Problems and tasks:
[1] Convert the records into a numbered list, starting with the first line of the records and going on through the line with "(x=658, y=429)". Skip blank lines and omit the pictures.
[2] Continue the passage on the Scotch and Göring Gambits from its final sentence.

** begin Document passage **

Instead of 4.Nxd4, White has two ways to offer a gambit.  The Scotch Gambit (which is the line recommended by GM Lev Alburt in his book Chess Openings for White, Explained) starts with 4.Bc4.  Black can transpose into the Two Knights Defense with 4...Nf6, or he can continue the Scotch with 4...Bc5 5.c3 and now 5...Nf6 will transpose into a safe variation of the Giuoco Piano.  Black can instead accept the gambit with 5...dxc3, but this is riskier because White will gain a lead in development after 6.Bxf7+ Kxf7 7.Qd5+ and Qxc5.

The Black response 4...Bb4+ to the Scotch Gambit is called the London Defense.

Göring Gambit: 4.c3 

The Göring Gambit is a relative of the Danish Gambit that starts with 4.c3.  White sacrifices one or two pawns in return for a lead in development, and typically follows up by putting pressure on f7 with Bc4, Qb3 and sometimes Ng5, while Nc3–d5 is another common motif.  The Oxford Companion to Chess notes that the gambit was first played at high levels by Howard Staunton in the 1840s, and the earliest game with it was probably played in 1843.  The first game with the gambit accepted may be Meek vs Morphy, New York 1857. Carl Theodor Göring introduced it into master play in 1872, but while Göring's name is most often associated with the one-pawn gambit (5.Nxc3) Göring invariably used the double-pawn gambit with 5.Bc4.  The gambit has been played by Ljubomir Ljubojević, David Bronstein, Frank Marshall, and Jonathan Penrose.  In casual games Alexander Alekhine often transposed to it via the move order 1.e4 e5 2.d4 exd4 3.c3 dxc3 4.Nxc3, when ...Nc6 for Black and Nf3 for White often followed.  In general, the opening is unpopular at master level but is more popular at club level.  It is recommended to study the Göring Gambit in connection with the Danish.

** end Document passage **
** begin Excerpted records **

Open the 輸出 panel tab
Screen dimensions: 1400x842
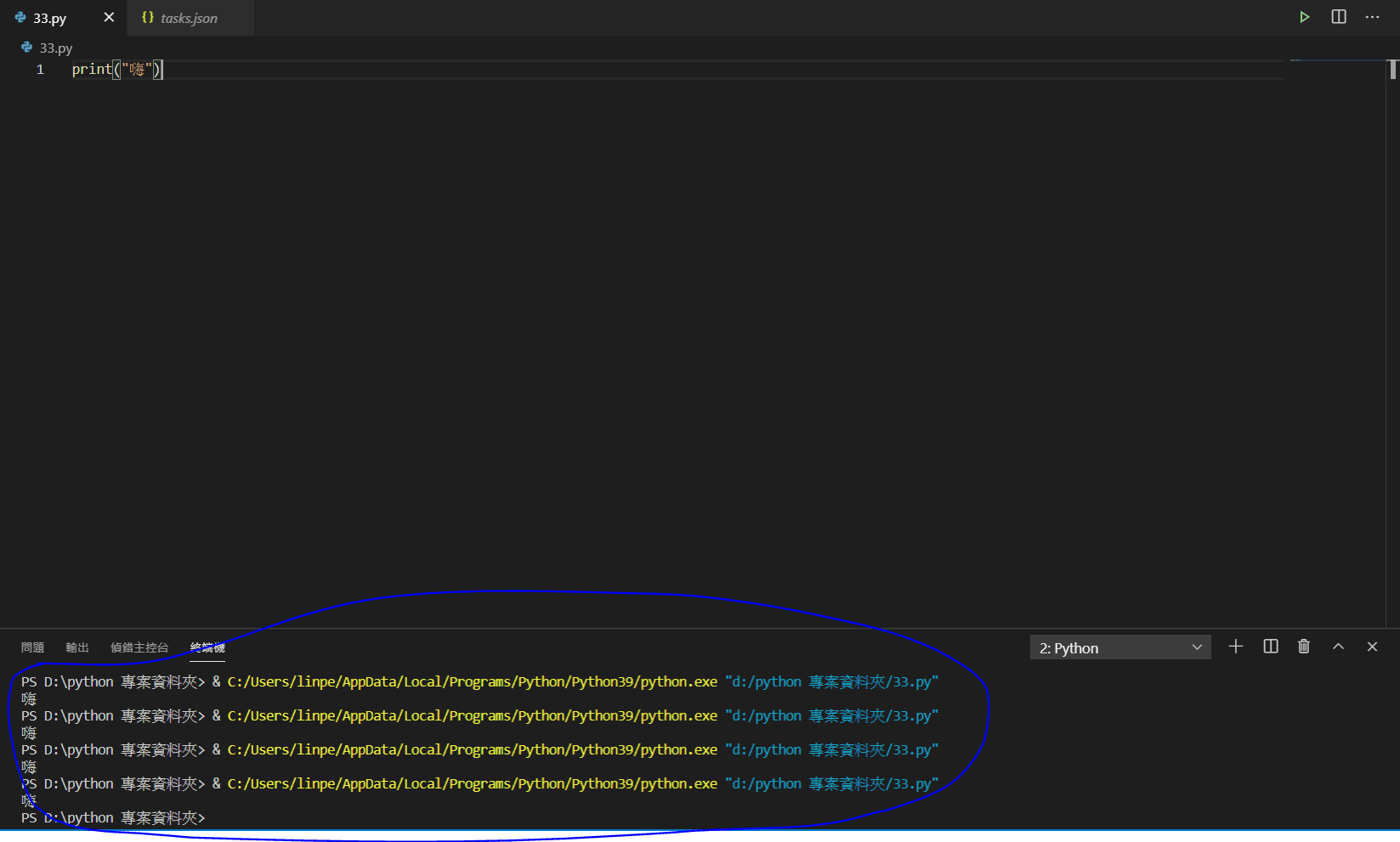(77, 647)
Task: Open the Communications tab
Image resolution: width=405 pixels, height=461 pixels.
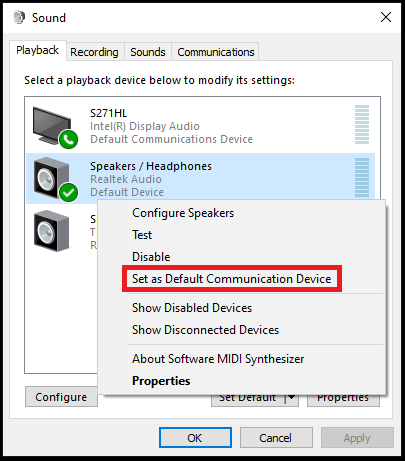Action: pyautogui.click(x=216, y=52)
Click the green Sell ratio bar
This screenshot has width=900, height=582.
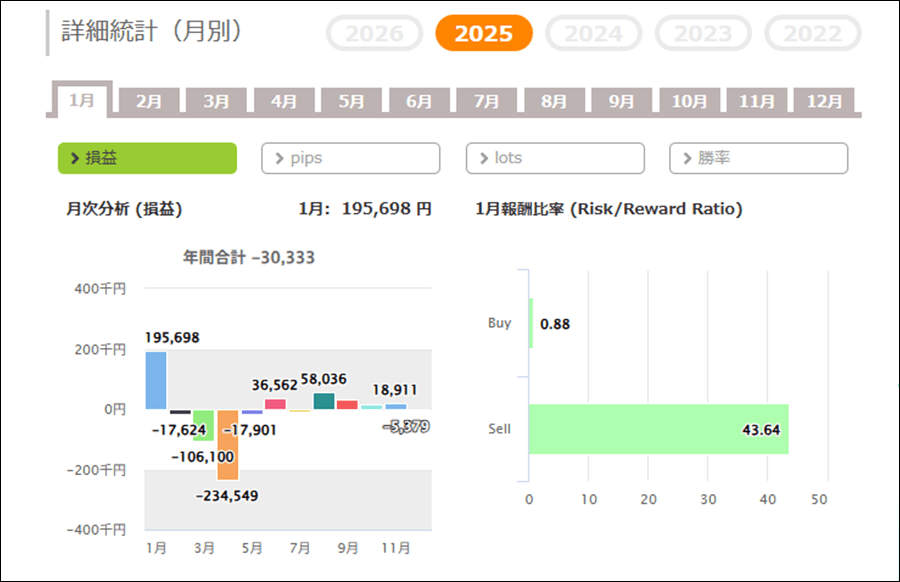(x=658, y=429)
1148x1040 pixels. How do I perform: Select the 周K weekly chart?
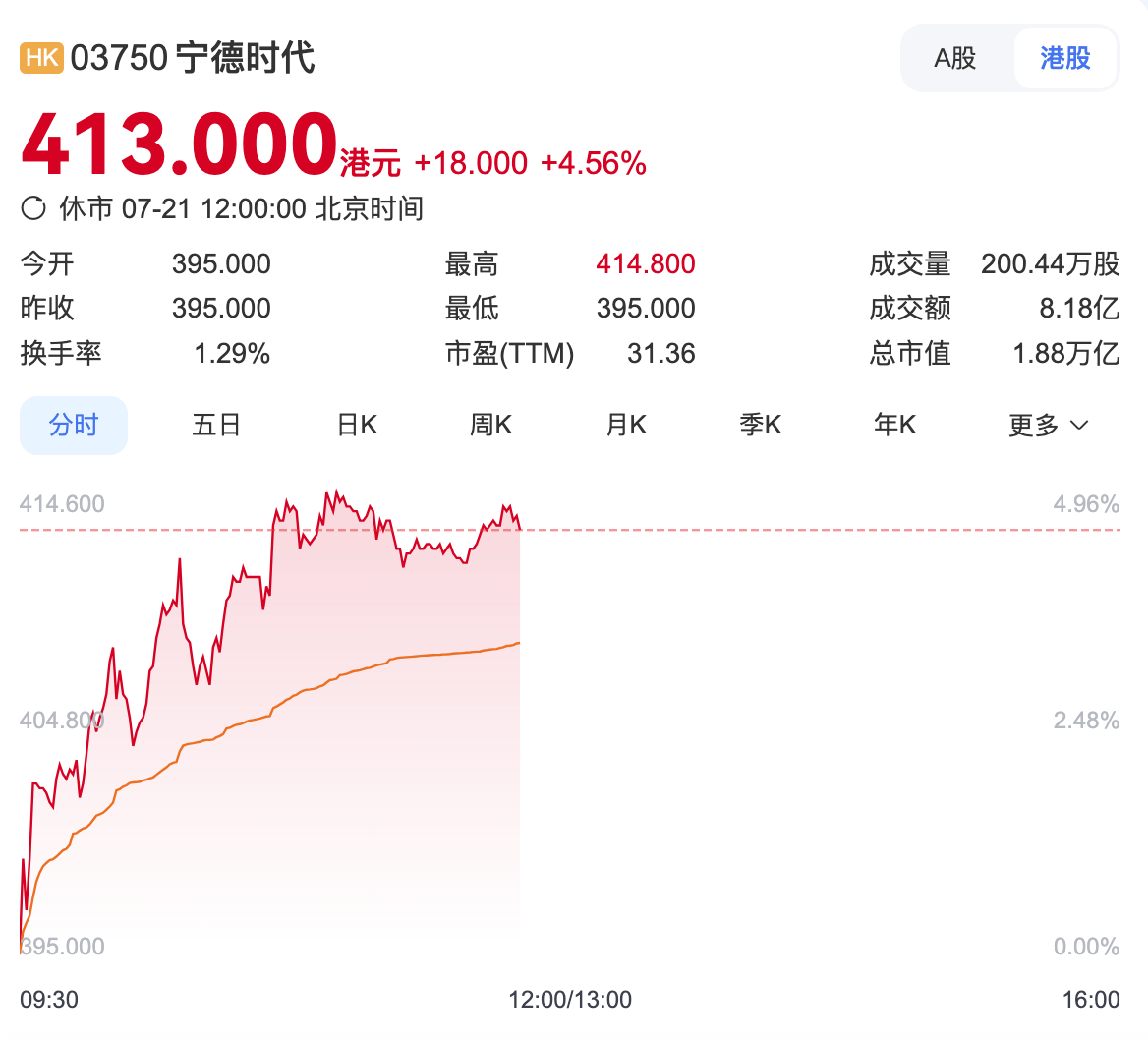tap(490, 424)
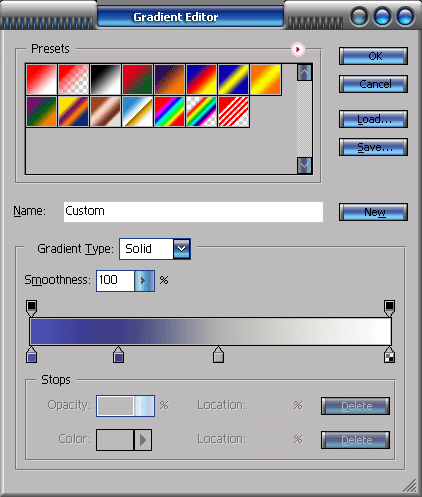422x497 pixels.
Task: Select the left opacity stop above gradient
Action: (x=31, y=308)
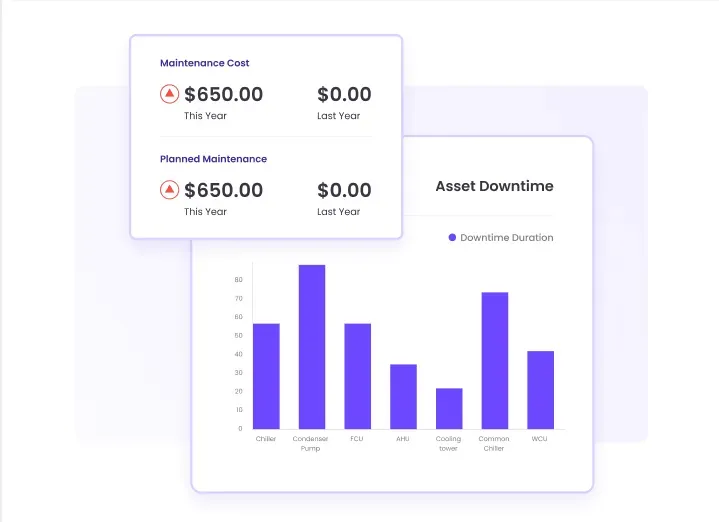Open the Maintenance Cost heading

pyautogui.click(x=205, y=63)

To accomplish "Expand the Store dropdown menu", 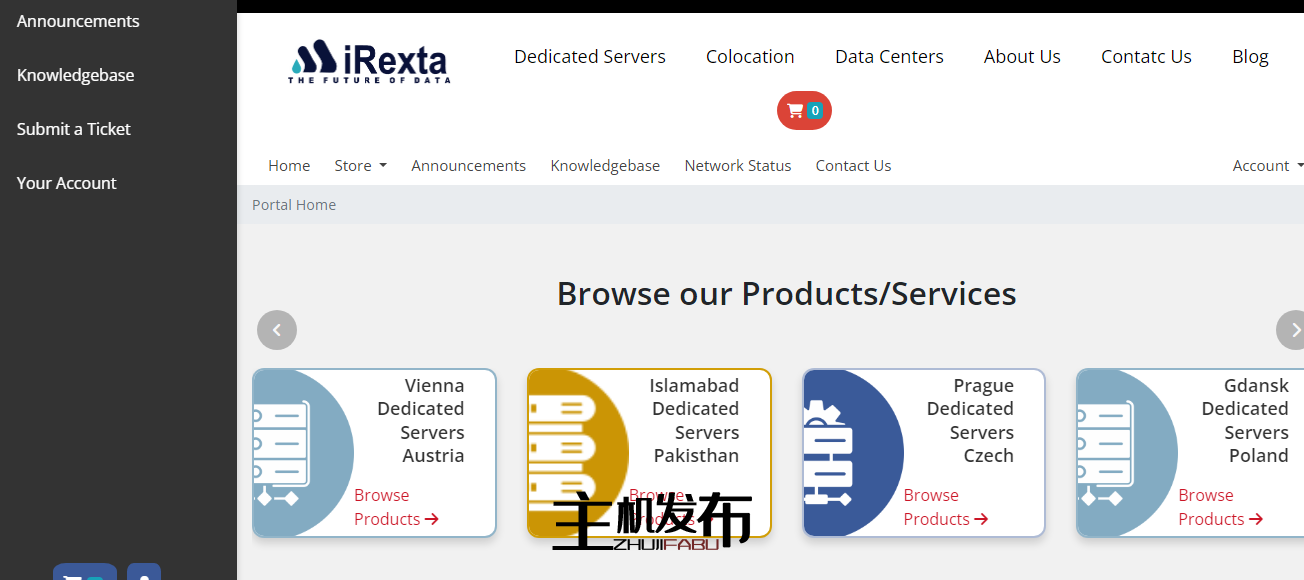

** end Excerpted records **

Final results:
[1]
1. Open the 輸出 panel tab
2. Screen dimensions: 1400x842
3. (77, 647)
4. Task: Open the Communications tab
5. Image resolution: width=405 pixels, height=461 pixels.
6. Action: pyautogui.click(x=216, y=52)
7. Click the green Sell ratio bar
8. This screenshot has width=900, height=582.
9. (x=658, y=429)

[2]
4...d5
Black can equalise by transposing to the Danish declined with 4...d5, when the critical line runs 5.exd5 Qxd5 6.cxd4 Bg4 7.Be2 Bb4+ 8.Nc3 Bxf3 9.Bxf3 Qc4 (or 6...Bb4+ 7.Nc3 Bg4 8.Be2 Bxf3 9.Bxf3 Qc4, leading to the same position), often referred to as the Capablanca Variation in view of the strength of Black's concept in the game Marshall–Capablanca, Lake Hopatcong 1926.  This line (which can also arise from the Chigorin Defense to the Queen's Gambit), forcing White to either exchange queens or forgo the right to castle with the risky 10.Be3, deters many players from employing this gambit.  Equal endgames result after either 10.Qb3 Qxb3 11.axb3 Nge7 or 10.Bxc6+ bxc6 11.Qe2+ Qxe2+ 12.Kxe2 Ne7.  If Black avoids steering for Capablanca's ending, e.g. with 6...Nf6 or 7...0-0-0 in the above lines, then White obtains good piece play in return for the isolated d-pawn.  White can deviate with 6...Bg4 7.Nc3, with the idea of meeting 7...Bb4 with 8.a3 (or 6...Bb4+ 7.Nc3 Bg4 8.a3) or the rare 5.Bd3, neither of which promise an advantage but which avoid those endings.

Other ways of declining
Black can also decline with 4...Nf6, transposing to a line of the Ponziani Opening.  The continuation 5.e5 Ne4 was endorsed by Dangerous Weapons, 1.e4 e5 (Everyman Chess, 2008) but Tim Harding considers 5...Nd5 a better try for equality, when White can continue 6.Bb5 a6 7.Ba4 Nb6 8.Bb3, 6.Qb3, 6.Bc4 or 6.cxd4.  Another possibility is 4...Nge7 intending 5...d5, when the critical continuation is 5.Bc4 d5 6.exd5 Nxd5 7.0-0.  According to IM John Watson Black may be able to equalise with 7...Be7.  However, declining with 4...d3 allows White some advantage after 5.Bxd3 d6 6.Bf4 Be7 7.h3 Nf6 8.Nbd2 Bd7 9.Qc2 according to Batsford Chess Openings 2.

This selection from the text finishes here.